====== Data excerpts

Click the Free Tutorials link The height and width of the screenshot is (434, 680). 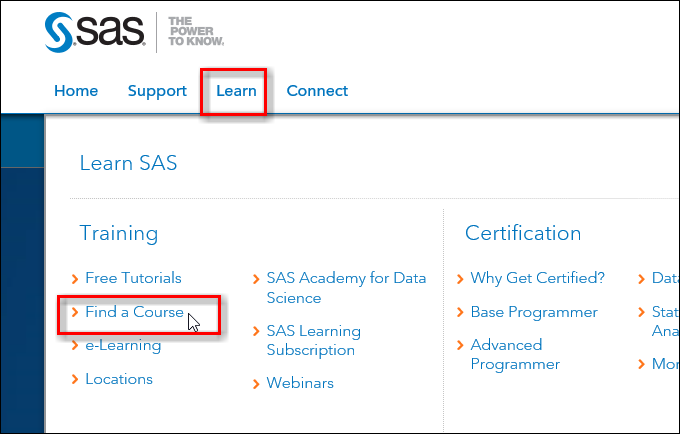[133, 278]
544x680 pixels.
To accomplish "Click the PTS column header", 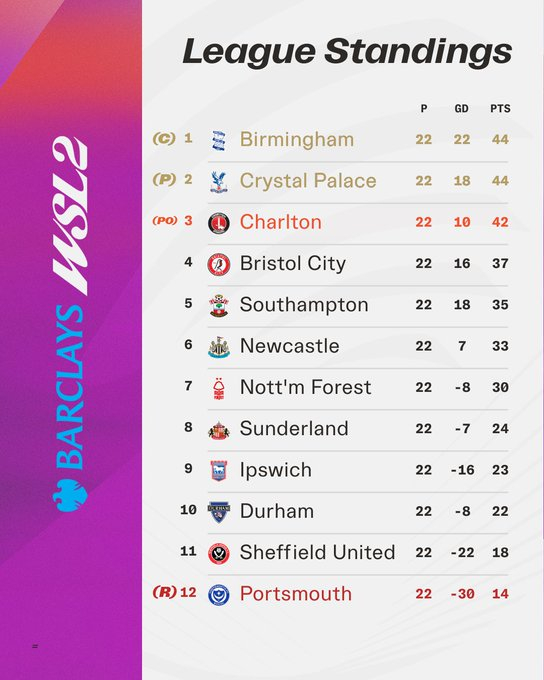I will 500,108.

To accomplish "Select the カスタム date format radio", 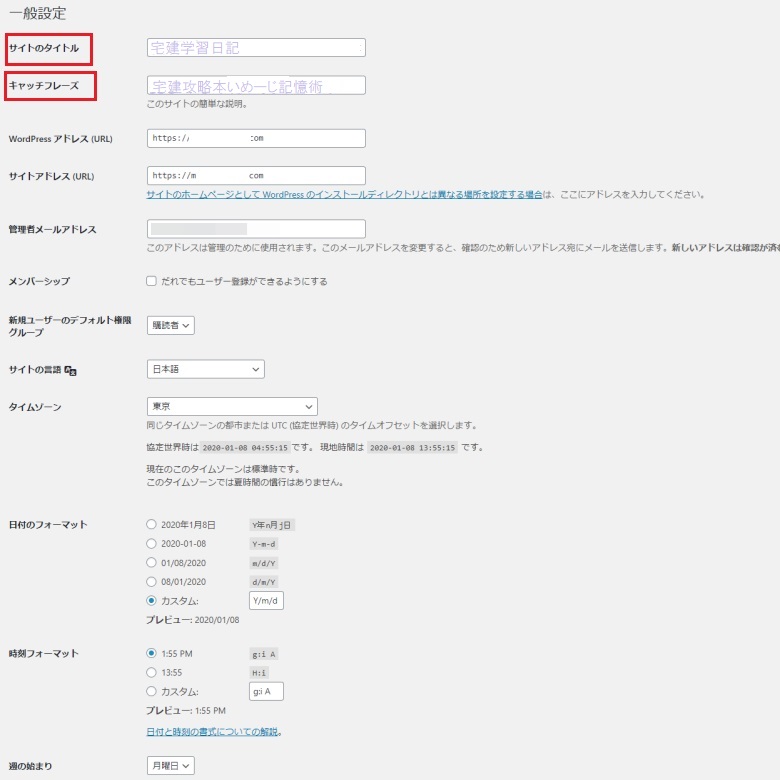I will [152, 601].
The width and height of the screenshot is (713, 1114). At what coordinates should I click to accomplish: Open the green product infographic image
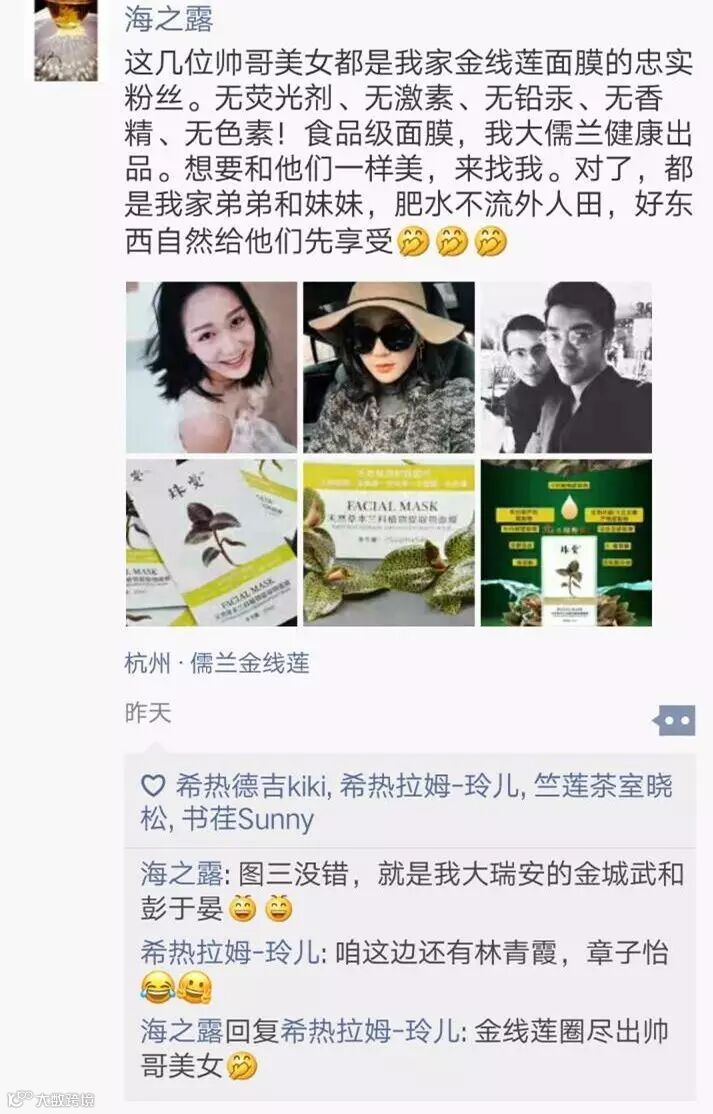pos(566,544)
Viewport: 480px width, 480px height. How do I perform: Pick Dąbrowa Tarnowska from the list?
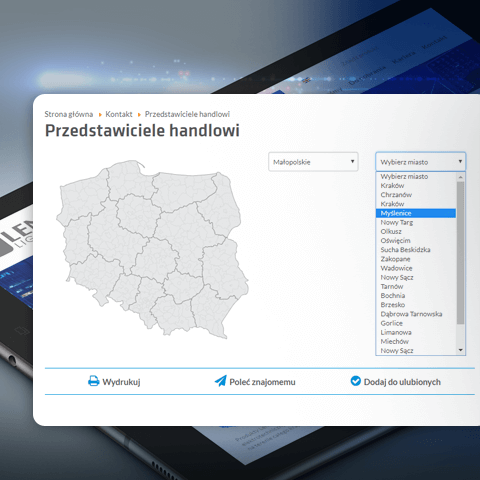416,314
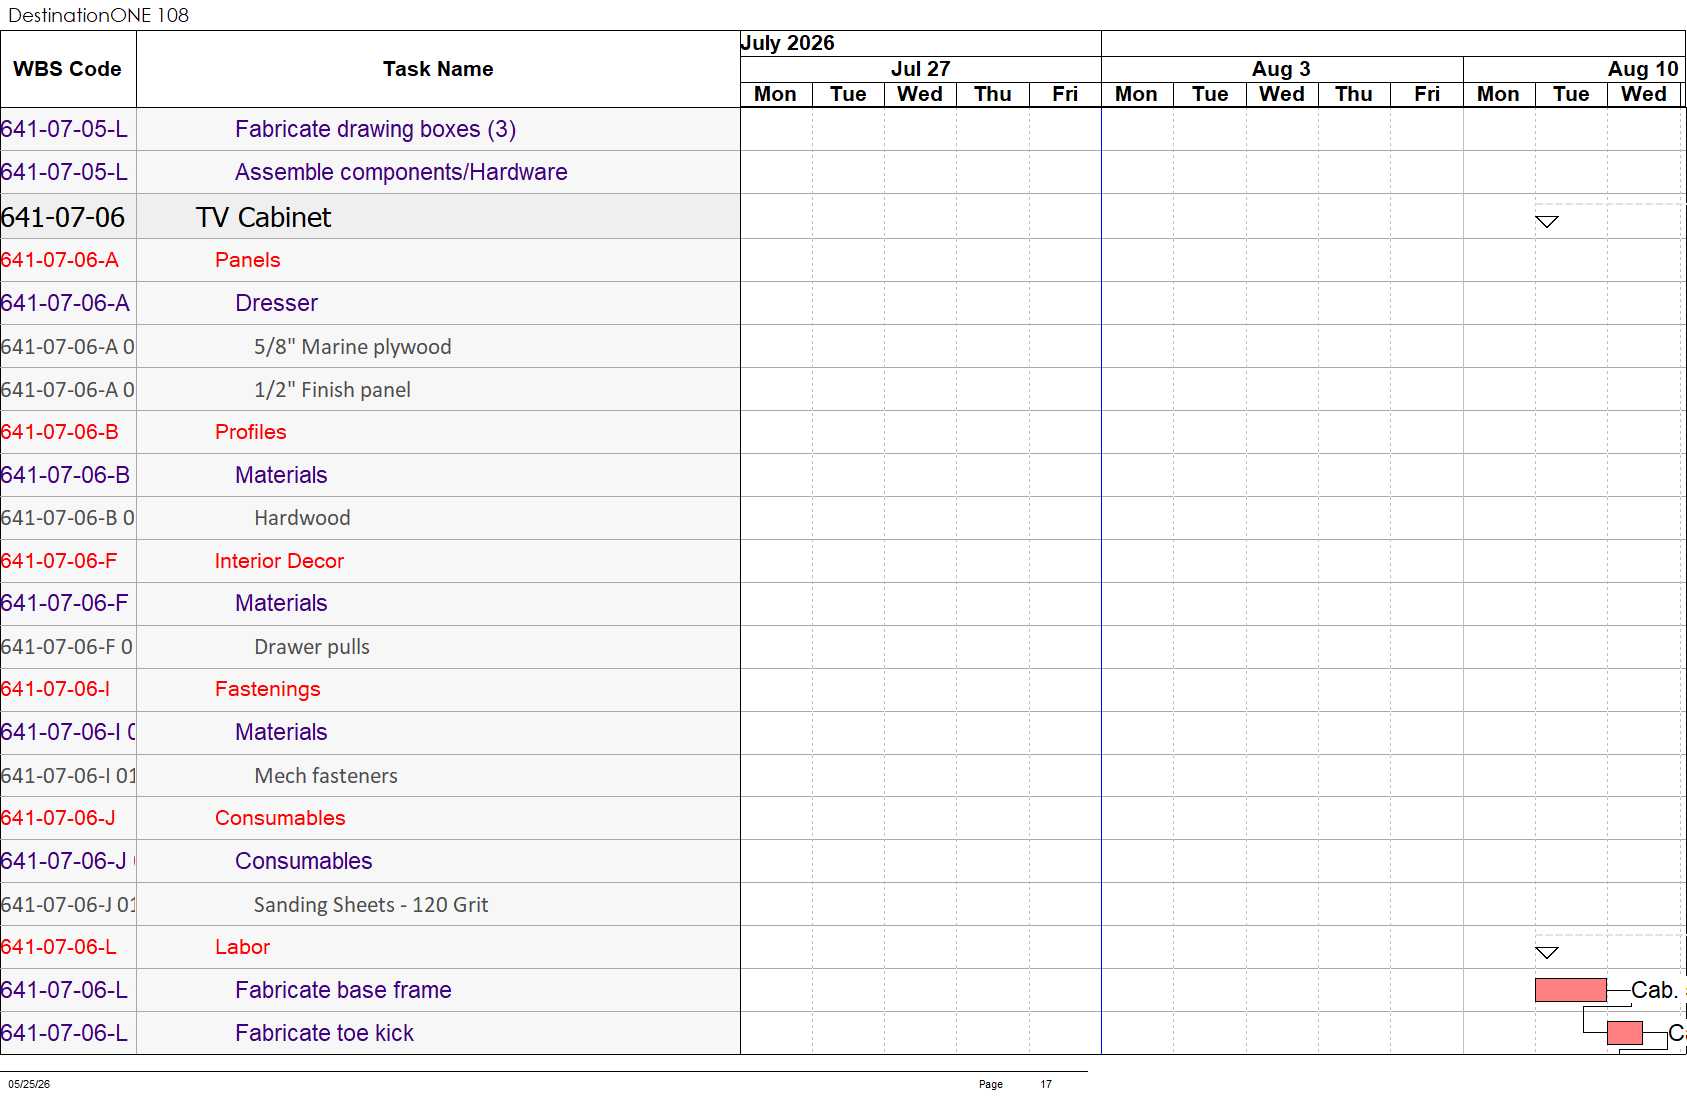Select the Dresser task name
The image size is (1687, 1097).
tap(276, 303)
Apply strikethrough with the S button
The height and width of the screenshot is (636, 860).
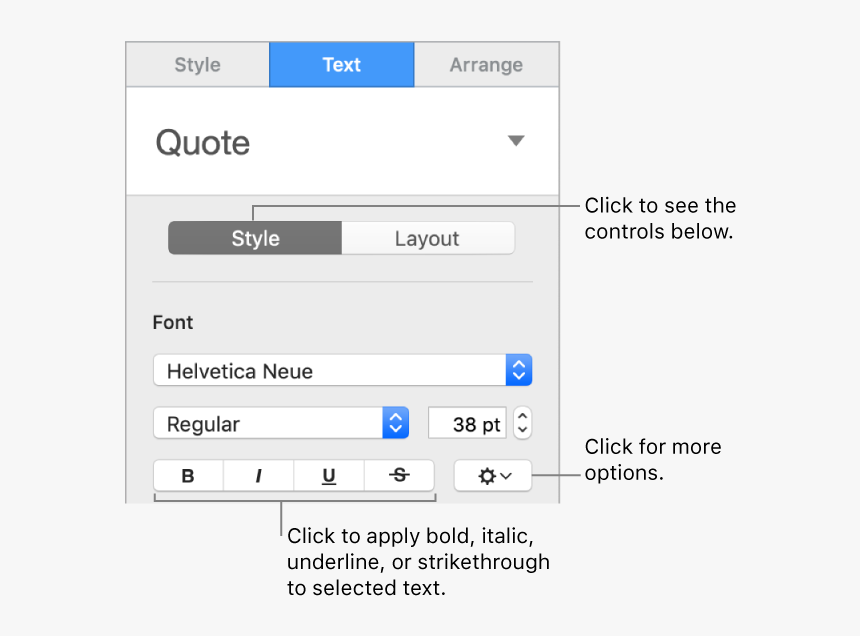(x=399, y=476)
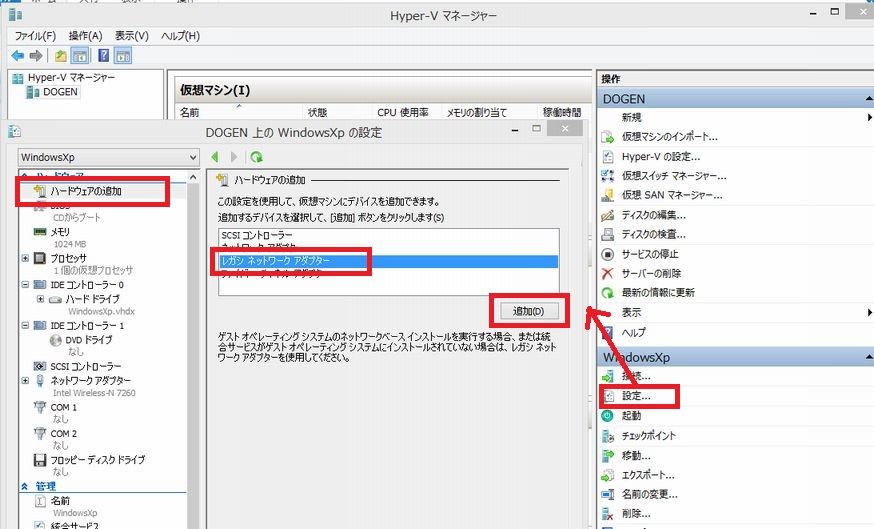Click the サービスの停止 stop icon
Image resolution: width=874 pixels, height=529 pixels.
click(608, 254)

============

Render the material as a JSON list of strings, one string per line, beginning with the line that contains "Apply strikethrough with the S button" and continuing through the end of the material. Omit blank lines and leave the pictures out of the answer.

[
  "Apply strikethrough with the S button",
  "The height and width of the screenshot is (636, 860).",
  "(x=399, y=476)",
  "Click the サービスの停止 stop icon",
  "Image resolution: width=874 pixels, height=529 pixels.",
  "click(608, 254)"
]